» 文書の抜粋
#####

銃の保有や売買を完全に禁止しようとする規制派の人々は、“銃を保有する人々がこの世からいなくなれば、こうした凄惨な事件は起きなくなる”と単純に考える理想主義的な思想の持ち主です。いわば、性善説を信奉する人々なのですが、これらの第1の類型の人々には、“世の中には犯罪者となり得る悪人も存在する”という事実に関する認識の欠落があります。善人と悪人の混在は既に脳科学から証明されていますので、悪人の存在は、規制派の人々の理想を打ち砕いてしまうのです。国際社会においては、核兵器禁止条約を推進している人々こそ、まさにこの理想主義的規制論者の立場にあります。
しかしながら、現実を直視すれば悪人が存在していますので、仮に、規制派の人々の主張に従って銃の保持や売買を禁止するならば、銃を隠し持っている悪人による銃使用に即応し得る警察機能を備える必要があります。国家レベルでは、銃禁止法が制定され、かつ、警察が厳格な取り締まりを実施している諸国が同形態に分類されます。そして、国際社会に当て嵌めれば、核保有国に核不拡散の責任と義務を負わせ、いわば、“世界の警察官”の役割を期待するNPT体制の支持者がこの第2の類型となります。

#####

» 元データ
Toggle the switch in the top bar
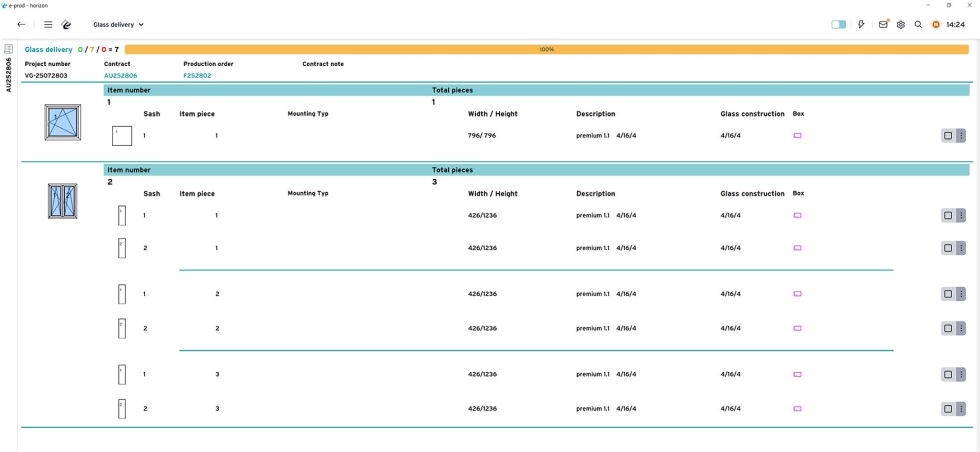click(x=838, y=25)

#####

» 取り組む課題
• a. 銃規制を論じた文章の「銃の保有や売買を完全に禁止し」から「的規制論者の立場にあります。」まで（末尾の語句も含む）を、一字一句変えずに書き写しなさい。
• b. 銃規制を論じた文章の最後の文に続けて、その先を書き継ぎなさい。

» 課題の解答
• a.
銃の保有や売買を完全に禁止しようとする規制派の人々は、“銃を保有する人々がこの世からいなくなれば、こうした凄惨な事件は起きなくなる”と単純に考える理想主義的な思想の持ち主です。いわば、性善説を信奉する人々なのですが、これらの第1の類型の人々には、“世の中には犯罪者となり得る悪人も存在する”という事実に関する認識の欠落があります。善人と悪人の混在は既に脳科学から証明されていますので、悪人の存在は、規制派の人々の理想を打ち砕いてしまうのです。国際社会においては、核兵器禁止条約を推進している人々こそ、まさにこの理想主義的規制論者の立場にあります。

• b.
そして、第3の類型となるのは、善人も悪人も併存する現実を受け入れ、かつ、警察機能の不完全性をも考慮した上で、悪人による銃使用に対する正当防衛のために、防御を目的とした善人の銃保有をも認めるとする立場です。正当防衛の必要性は、アメリカにおいて銃規制反対派の強力な論拠となっていますが、これは、警察機能の不備とセットとなる主張です(瞬時における殺傷能力を有する銃の使用者に対し、警察が駆けつけて即応することは現実的に不可能)。この類型は、国際社会にあっては、全ての諸国に核保有を許し、全世界的な核の多角均衡の実現による平和を唱える人々に該当します。(つづく)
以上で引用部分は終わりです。